42nd United States Secretary of the Interior
- In office January 23, 1977 – January 20, 1981
- President: Jimmy Carter
- Preceded by: Thomas S. Kleppe
- Succeeded by: James G. Watt

Chair of the National Governors Association
- In office July 4, 1976 – January 23, 1977
- Preceded by: Robert D. Ray
- Succeeded by: Reubin Askew

Personal details
- Born: Cecil Dale Andrus August 25, 1931 Hood River, Oregon, U.S.
- Died: August 24, 2017 (aged 85) Boise, Idaho, U.S.
- Party: Democratic
- Spouse: Carol May ​(m. 1949)​
- Children: 3
- Education: Oregon State University
- Website: Official website

Military service
- Allegiance: United States
- Branch/service: United States Navy
- Years of service: 1951–1955
- Rank: Petty officer (second class)
- Unit: United States Navy Reserve
- Battles/wars: Korean War Cold War

= Cecil Andrus =

American politician (1931–2017)

Cecil Dale Andrus (August 25, 1931 – August 24, 2017) was an American politician who served as 26th and 28th governor of Idaho, for a total of fourteen years. A Democrat, he also served as U.S. Secretary of the Interior from 1977 to 1981 during the Carter Administration. Andrus lost his first gubernatorial election in 1966 but won four (in 1970, 1974, 1986, and 1990) becoming the second Governor of Idaho to serve non-consecutive terms (the first was Republican C. A. Bottolfsen), and his fourteen years as governor is the most in state history.

In public life, Andrus was noted for his strong conservationist and environmental views and accomplishments, and an Idaho wildlife preserve established in 1993 in Washington County is named the Cecil D. Andrus Wildlife Management Area in his honor. In 2018, the Cecil D. Andrus–White Clouds Wilderness was renamed after him. A political liberal, he protected the environment by minimizing the control of business interests held over the public domain and by concentrating decision-making in the hands of experts in the Interior Department. He argued that environmentalism can and must coexist with positive economic development.

==Early life==
Born in Hood River, Oregon on August 25, 1931, Andrus was the middle of three children of Hal Stephen and Dorothy May (Johnson) Andrus, with older brother Steve and younger sister Margaret. They later lived near Junction City, on a farm without electricity. During World War II, the family moved to Eugene in early 1942, when "Cece" was 11, where Hal (1906–2004) and his brother Bud opened a machine shop to refurbish sawmill equipment. Andrus graduated from Eugene High School in 1948 at age 16 and attended Oregon State College in Corvallis, where he majored in engineering in his freshman year.

At age 17, he got a good summer job with the local utility in 1949, and late in August, he eloped to Reno with Carol Mae May (born December 26, 1932), his high school sweetheart. Andrus had just turned 18, and she was 16 months younger.
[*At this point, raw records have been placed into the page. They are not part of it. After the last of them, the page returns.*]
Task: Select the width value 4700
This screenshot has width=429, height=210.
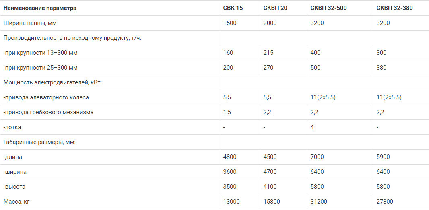Action: coord(270,172)
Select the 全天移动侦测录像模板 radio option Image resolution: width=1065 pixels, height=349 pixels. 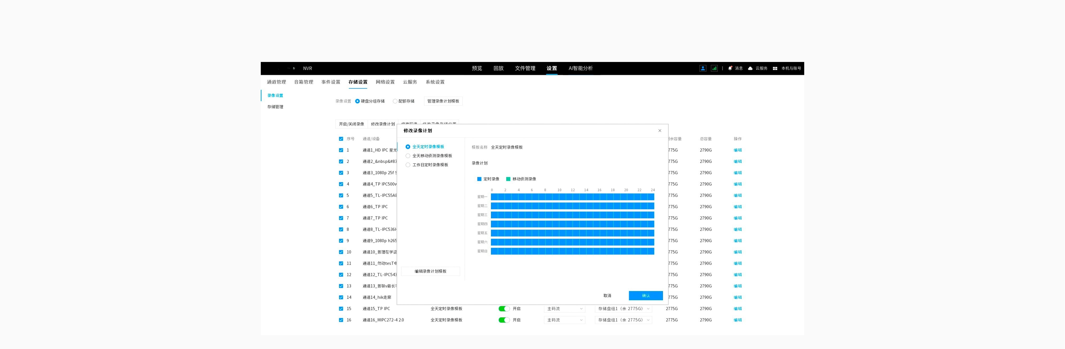click(408, 156)
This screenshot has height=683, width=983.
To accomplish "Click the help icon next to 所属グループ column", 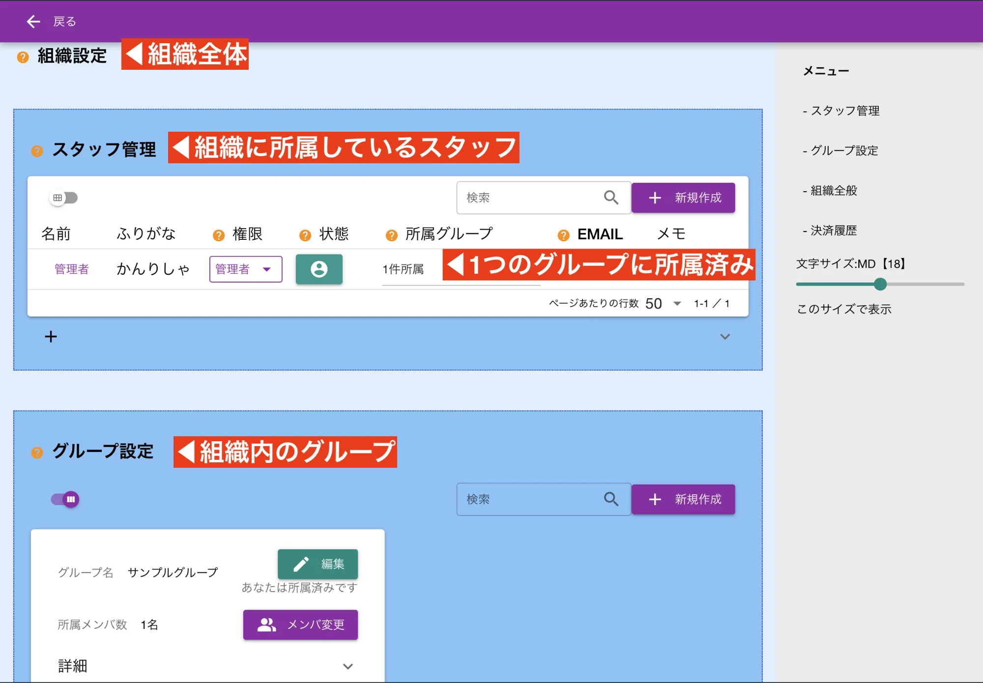I will pyautogui.click(x=391, y=234).
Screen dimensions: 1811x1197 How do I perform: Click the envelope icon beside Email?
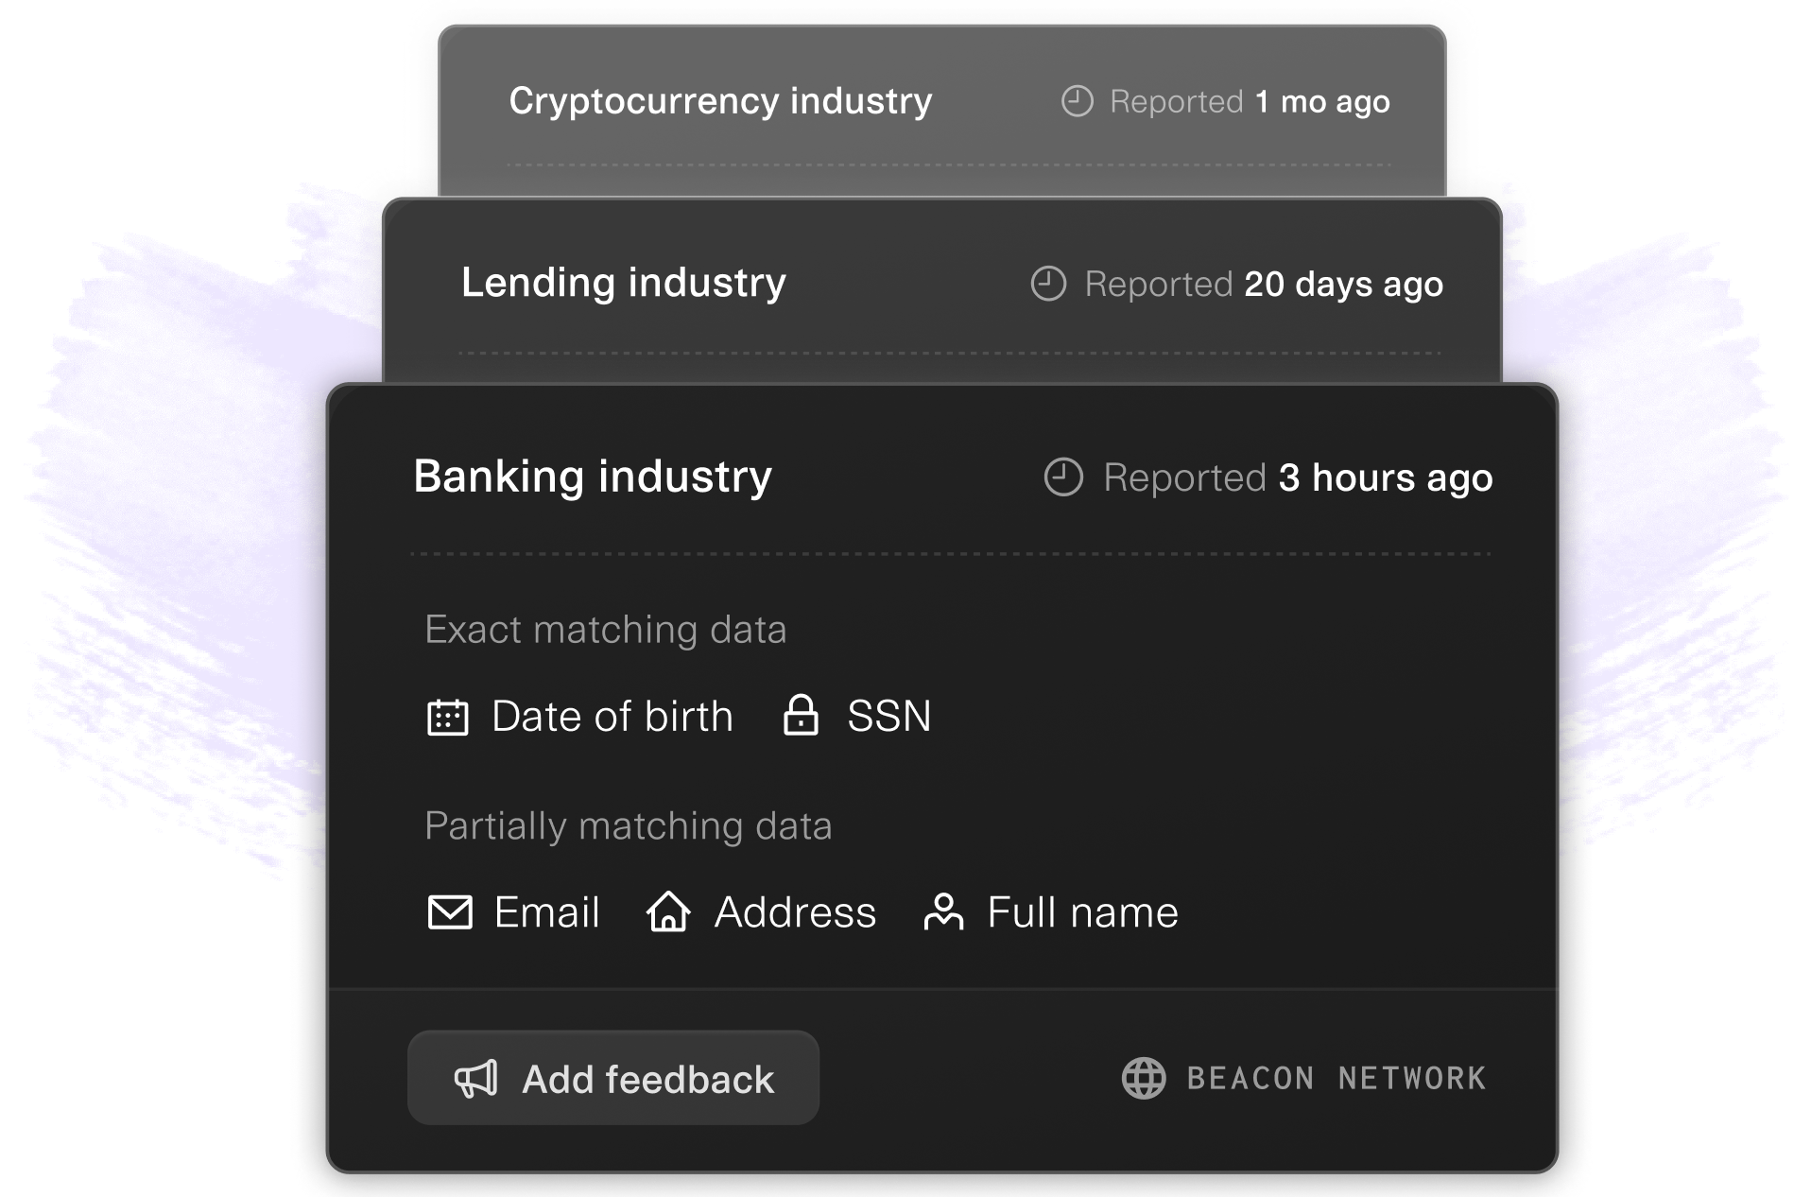pyautogui.click(x=451, y=912)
The Andruses enjoyed a happy, affectionate marriage, and he always referred to her as "his first wife" or "his bride". He decided to keep working and not return to college. Following the outbreak of the Korean War, he enlisted in the U.S. Naval Reserves in February 1951, and served as an electronics technician aboard patrol aircraft until 1955.

After his discharge from the Navy, Andrus moved to Orofino in northern Idaho, where he worked in the timber industry in a variety of jobs at a sawmill his father co-owned. After the sawmill closed, Andrus switched to the insurance industry in 1963, and moved his family down the Clearwater River to Lewiston in 1966.

==Political career==

===State Senate===
In 1960, at age 28, and concerned over the local Republican state senator's stance against needed education improvements in Idaho schools, particularly in rural areas of the state, Andrus filed as a Democrat to run against him and won, and was re-elected in 1962 and 1964 from Orofino (and Clearwater County).

===Gubernatorial candidate===
Andrus first ran for governor in 1966 but was narrowly defeated in the Democratic primary by Charles Herndon, an attorney from Salmon.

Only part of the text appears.